[Stored dataset items]
□ □ □ □ □ □ □

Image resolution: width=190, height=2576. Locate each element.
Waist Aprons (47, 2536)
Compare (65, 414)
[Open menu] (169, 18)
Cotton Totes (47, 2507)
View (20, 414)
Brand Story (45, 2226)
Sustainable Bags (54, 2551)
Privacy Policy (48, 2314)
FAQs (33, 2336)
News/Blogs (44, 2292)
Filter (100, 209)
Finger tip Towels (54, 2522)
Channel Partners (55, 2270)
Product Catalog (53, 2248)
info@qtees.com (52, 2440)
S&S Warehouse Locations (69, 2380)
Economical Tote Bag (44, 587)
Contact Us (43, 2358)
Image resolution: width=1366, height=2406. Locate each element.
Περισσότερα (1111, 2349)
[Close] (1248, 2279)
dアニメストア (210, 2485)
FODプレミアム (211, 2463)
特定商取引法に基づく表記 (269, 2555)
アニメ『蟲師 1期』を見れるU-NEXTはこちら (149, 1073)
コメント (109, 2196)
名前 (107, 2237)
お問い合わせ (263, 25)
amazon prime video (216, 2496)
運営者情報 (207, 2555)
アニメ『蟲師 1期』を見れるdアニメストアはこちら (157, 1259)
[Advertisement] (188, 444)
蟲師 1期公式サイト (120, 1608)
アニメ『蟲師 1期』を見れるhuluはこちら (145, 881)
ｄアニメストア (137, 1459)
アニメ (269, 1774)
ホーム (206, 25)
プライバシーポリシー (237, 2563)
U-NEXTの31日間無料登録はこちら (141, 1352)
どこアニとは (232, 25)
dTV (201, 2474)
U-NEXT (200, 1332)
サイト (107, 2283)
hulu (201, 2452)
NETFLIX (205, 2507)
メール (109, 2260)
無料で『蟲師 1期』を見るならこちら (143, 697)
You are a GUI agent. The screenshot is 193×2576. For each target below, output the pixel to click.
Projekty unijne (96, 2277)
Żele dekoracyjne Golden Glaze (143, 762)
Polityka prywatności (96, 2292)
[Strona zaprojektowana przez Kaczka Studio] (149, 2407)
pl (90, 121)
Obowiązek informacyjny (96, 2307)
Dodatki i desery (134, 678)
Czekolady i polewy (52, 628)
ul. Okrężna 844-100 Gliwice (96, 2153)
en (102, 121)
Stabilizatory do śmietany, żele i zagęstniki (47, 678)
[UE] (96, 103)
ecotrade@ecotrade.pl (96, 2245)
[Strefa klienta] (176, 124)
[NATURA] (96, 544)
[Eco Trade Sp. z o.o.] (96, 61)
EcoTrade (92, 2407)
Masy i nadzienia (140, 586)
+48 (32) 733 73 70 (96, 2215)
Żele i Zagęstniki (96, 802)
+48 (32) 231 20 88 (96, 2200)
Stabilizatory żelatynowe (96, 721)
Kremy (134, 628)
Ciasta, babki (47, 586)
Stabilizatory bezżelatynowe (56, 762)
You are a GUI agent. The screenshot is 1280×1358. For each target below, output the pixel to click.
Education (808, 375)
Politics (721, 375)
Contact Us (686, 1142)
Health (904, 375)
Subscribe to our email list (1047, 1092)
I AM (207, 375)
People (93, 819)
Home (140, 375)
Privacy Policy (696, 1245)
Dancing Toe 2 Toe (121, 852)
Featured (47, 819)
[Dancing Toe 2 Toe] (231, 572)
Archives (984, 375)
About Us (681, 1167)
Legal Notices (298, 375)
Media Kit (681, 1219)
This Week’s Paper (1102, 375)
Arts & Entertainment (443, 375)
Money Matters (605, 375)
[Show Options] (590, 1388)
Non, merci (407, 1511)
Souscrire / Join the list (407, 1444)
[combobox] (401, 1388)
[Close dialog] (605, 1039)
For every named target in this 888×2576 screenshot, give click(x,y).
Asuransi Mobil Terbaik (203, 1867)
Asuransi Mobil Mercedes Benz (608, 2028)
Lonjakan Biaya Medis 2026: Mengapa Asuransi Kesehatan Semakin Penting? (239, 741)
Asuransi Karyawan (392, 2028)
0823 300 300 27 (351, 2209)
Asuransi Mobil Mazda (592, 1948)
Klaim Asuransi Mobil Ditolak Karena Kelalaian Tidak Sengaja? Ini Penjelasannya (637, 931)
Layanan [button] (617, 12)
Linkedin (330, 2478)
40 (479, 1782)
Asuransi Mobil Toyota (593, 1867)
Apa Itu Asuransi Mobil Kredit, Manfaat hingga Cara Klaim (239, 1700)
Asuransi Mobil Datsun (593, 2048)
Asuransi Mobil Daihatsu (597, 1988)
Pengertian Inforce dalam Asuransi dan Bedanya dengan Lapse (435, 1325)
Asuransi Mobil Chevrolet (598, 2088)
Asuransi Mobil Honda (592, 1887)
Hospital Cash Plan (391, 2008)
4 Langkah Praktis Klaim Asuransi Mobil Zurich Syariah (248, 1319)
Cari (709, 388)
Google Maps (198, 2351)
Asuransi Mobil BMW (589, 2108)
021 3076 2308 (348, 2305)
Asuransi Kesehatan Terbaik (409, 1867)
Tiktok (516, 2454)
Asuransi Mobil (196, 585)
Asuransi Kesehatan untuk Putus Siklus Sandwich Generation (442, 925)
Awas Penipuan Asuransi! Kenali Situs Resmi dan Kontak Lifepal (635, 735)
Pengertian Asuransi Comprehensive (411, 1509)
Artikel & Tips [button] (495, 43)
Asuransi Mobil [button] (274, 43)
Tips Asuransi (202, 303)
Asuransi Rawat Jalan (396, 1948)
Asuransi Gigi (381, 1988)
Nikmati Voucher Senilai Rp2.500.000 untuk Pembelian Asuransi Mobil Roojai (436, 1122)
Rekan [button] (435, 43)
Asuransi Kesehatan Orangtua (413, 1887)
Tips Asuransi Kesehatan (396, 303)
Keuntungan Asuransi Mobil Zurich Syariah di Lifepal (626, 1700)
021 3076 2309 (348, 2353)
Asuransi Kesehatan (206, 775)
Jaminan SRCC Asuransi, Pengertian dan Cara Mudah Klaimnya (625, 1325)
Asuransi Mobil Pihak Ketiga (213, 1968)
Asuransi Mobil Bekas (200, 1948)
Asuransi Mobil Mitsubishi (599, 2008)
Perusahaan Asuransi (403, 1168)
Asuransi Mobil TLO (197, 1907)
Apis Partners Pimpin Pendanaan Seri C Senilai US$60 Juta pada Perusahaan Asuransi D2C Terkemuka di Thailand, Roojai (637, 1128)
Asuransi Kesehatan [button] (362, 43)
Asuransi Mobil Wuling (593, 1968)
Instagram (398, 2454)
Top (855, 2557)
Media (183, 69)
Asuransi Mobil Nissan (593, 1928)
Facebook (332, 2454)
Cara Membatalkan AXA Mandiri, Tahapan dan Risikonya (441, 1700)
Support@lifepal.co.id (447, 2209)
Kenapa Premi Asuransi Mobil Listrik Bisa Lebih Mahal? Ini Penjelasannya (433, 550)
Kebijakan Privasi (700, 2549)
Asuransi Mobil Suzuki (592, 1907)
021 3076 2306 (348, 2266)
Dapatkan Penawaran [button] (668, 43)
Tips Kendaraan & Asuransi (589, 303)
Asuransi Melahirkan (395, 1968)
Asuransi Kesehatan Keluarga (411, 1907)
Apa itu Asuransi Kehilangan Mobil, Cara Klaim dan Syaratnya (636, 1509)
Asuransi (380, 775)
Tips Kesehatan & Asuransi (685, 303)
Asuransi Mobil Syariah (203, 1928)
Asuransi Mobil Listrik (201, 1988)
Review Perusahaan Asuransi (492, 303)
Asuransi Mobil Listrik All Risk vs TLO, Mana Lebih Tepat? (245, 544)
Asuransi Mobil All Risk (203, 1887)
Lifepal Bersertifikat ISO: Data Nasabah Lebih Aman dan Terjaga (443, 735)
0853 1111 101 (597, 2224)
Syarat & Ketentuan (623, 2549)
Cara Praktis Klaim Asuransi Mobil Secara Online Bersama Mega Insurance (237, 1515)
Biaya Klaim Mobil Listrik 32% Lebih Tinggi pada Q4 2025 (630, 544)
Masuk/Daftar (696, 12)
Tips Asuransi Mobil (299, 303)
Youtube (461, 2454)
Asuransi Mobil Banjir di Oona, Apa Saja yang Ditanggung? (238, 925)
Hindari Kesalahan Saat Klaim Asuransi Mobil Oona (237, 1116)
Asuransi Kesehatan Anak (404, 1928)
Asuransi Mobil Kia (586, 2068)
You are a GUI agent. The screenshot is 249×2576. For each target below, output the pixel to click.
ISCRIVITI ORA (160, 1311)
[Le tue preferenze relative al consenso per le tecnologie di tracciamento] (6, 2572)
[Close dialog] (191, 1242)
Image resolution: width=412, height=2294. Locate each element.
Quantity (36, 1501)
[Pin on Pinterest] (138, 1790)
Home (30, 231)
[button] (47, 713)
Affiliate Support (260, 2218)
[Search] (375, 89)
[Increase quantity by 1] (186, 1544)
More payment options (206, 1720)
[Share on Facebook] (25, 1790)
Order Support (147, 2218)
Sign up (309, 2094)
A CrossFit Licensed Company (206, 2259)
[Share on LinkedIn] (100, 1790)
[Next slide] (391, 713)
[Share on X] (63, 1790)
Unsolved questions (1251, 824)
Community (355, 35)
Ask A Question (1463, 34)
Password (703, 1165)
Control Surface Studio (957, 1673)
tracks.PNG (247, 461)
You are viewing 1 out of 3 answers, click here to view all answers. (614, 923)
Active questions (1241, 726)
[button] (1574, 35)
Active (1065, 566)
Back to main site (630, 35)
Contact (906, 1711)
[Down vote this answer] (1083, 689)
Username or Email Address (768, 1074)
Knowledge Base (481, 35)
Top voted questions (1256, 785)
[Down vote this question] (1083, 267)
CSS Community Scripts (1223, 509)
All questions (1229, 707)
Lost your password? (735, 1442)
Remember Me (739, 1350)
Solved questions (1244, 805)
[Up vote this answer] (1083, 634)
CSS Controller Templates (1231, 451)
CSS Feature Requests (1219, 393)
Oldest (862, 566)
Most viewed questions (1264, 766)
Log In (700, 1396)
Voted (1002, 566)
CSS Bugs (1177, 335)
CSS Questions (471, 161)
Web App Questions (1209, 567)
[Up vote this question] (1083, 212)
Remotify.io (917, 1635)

□ □ □ □ □ □ □

→ **Exercise aim**: Transcribe the records from their first line. Stop after the line with "amazon prime video (216, 2496)", including it.

→ **Written answer**:
Image resolution: width=190, height=2576. Locate each element.
Waist Aprons (47, 2536)
Compare (65, 414)
[Open menu] (169, 18)
Cotton Totes (47, 2507)
View (20, 414)
Brand Story (45, 2226)
Sustainable Bags (54, 2551)
Privacy Policy (48, 2314)
FAQs (33, 2336)
News/Blogs (44, 2292)
Filter (100, 209)
Finger tip Towels (54, 2522)
Channel Partners (55, 2270)
Product Catalog (53, 2248)
info@qtees.com (52, 2440)
S&S Warehouse Locations (69, 2380)
Economical Tote Bag (44, 587)
Contact Us (43, 2358)
Image resolution: width=1366, height=2406. Locate each element.
Περισσότερα (1111, 2349)
[Close] (1248, 2279)
dアニメストア (210, 2485)
FODプレミアム (211, 2463)
特定商取引法に基づく表記 (269, 2555)
アニメ『蟲師 1期』を見れるU-NEXTはこちら (149, 1073)
コメント (109, 2196)
名前 (107, 2237)
お問い合わせ (263, 25)
amazon prime video (216, 2496)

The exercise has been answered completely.